05/06/2020
25 hours, pitocin, penicillin, partially-failed epidural, 2.5 hours of pushing, 3rd degree tearing, a catheter for 24 hrs afterwards.
But also: an amazing doula who massed my “window” and did everything she could with positioning to fight for my pain control.
But also: an incredible night nurse who listened to me so well, cared for me with grace, cried with me as my husband played “This Is Me” over the speakers 10 times, washed my newborn’s hair with gentleness unparalleled, and wheeled me to the recovery room with such care and dignity.

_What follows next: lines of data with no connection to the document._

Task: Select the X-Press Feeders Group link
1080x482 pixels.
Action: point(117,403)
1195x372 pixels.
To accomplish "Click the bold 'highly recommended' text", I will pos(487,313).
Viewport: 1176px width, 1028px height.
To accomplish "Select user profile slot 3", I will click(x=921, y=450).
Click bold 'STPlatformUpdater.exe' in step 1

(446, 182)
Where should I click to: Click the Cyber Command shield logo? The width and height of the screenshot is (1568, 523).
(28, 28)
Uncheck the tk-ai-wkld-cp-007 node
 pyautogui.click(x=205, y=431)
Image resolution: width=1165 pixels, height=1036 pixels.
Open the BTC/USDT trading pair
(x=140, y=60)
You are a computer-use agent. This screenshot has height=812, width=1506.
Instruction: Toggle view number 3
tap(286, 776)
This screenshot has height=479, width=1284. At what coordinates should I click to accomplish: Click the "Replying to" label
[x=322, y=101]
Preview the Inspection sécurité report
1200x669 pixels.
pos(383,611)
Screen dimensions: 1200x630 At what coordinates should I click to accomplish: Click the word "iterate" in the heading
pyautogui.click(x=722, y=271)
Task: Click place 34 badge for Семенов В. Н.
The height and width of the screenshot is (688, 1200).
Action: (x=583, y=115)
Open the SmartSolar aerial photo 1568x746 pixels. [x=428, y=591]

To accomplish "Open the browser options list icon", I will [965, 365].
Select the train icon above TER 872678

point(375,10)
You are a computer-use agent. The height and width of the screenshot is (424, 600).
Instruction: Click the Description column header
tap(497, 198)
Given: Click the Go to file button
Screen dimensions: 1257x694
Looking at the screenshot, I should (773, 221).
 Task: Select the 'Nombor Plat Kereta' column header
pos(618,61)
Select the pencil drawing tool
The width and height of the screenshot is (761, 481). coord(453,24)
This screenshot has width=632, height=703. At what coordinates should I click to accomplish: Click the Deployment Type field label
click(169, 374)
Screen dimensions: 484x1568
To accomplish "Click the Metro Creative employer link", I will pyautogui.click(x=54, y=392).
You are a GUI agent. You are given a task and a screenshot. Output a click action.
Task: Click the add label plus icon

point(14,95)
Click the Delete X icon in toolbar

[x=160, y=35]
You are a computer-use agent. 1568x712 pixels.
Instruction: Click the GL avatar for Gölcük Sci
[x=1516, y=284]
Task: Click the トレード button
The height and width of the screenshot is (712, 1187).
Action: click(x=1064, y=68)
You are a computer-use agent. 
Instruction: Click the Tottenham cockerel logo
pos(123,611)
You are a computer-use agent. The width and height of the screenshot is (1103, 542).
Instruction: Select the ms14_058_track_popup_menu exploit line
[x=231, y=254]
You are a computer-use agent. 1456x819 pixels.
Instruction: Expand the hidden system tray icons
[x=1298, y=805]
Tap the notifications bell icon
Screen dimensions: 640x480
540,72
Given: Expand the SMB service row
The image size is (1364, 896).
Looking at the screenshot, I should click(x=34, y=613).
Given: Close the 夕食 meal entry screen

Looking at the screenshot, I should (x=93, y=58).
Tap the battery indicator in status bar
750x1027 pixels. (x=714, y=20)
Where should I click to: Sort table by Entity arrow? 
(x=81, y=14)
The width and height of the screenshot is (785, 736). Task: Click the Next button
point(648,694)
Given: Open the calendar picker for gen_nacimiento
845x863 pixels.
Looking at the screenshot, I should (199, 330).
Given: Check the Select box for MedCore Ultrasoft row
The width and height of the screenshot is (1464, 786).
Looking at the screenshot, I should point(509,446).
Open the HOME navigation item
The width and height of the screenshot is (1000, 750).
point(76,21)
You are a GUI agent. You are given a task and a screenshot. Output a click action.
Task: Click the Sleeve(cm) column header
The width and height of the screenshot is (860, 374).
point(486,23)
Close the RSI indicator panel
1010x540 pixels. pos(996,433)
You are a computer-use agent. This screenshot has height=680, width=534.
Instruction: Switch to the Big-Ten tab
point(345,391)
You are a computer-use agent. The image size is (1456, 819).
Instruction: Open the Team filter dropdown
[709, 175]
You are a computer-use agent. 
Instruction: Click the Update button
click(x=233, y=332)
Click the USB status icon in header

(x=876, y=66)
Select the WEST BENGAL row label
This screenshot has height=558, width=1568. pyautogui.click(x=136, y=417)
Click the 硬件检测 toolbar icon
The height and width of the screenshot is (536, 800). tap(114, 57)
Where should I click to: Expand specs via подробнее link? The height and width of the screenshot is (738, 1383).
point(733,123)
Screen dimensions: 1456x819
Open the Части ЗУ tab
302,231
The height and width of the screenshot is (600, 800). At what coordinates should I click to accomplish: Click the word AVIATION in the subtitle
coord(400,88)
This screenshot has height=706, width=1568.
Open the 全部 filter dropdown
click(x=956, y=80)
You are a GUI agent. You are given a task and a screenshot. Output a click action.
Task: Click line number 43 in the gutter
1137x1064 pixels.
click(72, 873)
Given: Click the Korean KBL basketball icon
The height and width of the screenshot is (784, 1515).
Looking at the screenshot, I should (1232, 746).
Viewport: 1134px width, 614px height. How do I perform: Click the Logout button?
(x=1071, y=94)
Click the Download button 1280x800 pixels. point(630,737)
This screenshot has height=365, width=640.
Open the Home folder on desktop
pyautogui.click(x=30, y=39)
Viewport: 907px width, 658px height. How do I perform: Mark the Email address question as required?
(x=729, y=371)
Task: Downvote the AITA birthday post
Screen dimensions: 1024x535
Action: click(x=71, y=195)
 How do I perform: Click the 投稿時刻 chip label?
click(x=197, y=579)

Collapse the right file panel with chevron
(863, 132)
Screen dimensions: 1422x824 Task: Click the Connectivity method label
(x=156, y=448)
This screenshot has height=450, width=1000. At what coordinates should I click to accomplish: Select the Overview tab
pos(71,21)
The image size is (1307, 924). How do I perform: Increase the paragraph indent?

But also: a midwife who fought for me and for my son, who cheered me on through seemingly endless pushing, who called in reinforcements when she knew she couldn’t do this alone, who cried with me 2 weeks later at my follow up appointment as we debriefed how hard my labor was for both of us.
But also: a husband who was there for every moment, even though he would say he felt helpless and so unsure, who put together an amazing playlist that I didn’t even think I would need, who stayed strong for me, right beside me the whole time, in a room full of women who took charge and carried me through.
Birth stories matter. Your journey matters. It wasn’t until I sat with my midwife two weeks later, both of us crying because of the trauma we had experienced together, that it really hit me: my labor had been REALLY hard. My baby had been sunny-side-up and very stuck for a very long time. My pain control was poor and I begged to give up so many times. As the doctor stitched me up she kept saying “oof, I’m going to need another pack of sutures” and “I wouldn’t look down here for a while if I were you.” It was traumatic. All of it. My son came out with a head so incredibly misshapen that the nurse covered it with a hat within 30 seconds saying “don’t worry, that should go down in the next 24 hours, no need to look at it now.” I cut my own cord. I was terrified to p*e.
I still cry sometimes when I really sit with my birth story. It was the hardest thing I’ve ever done.
As we continue to walk through week, I want to encourage you to sit with your birth story.
What feelings does it bring up? Are you surprised?
If you gave birth to your baby, how does your body feel when you think about your birth story?
If you adopted your baby, what is your story of being birthedas a mother? What were your feelings on that first day?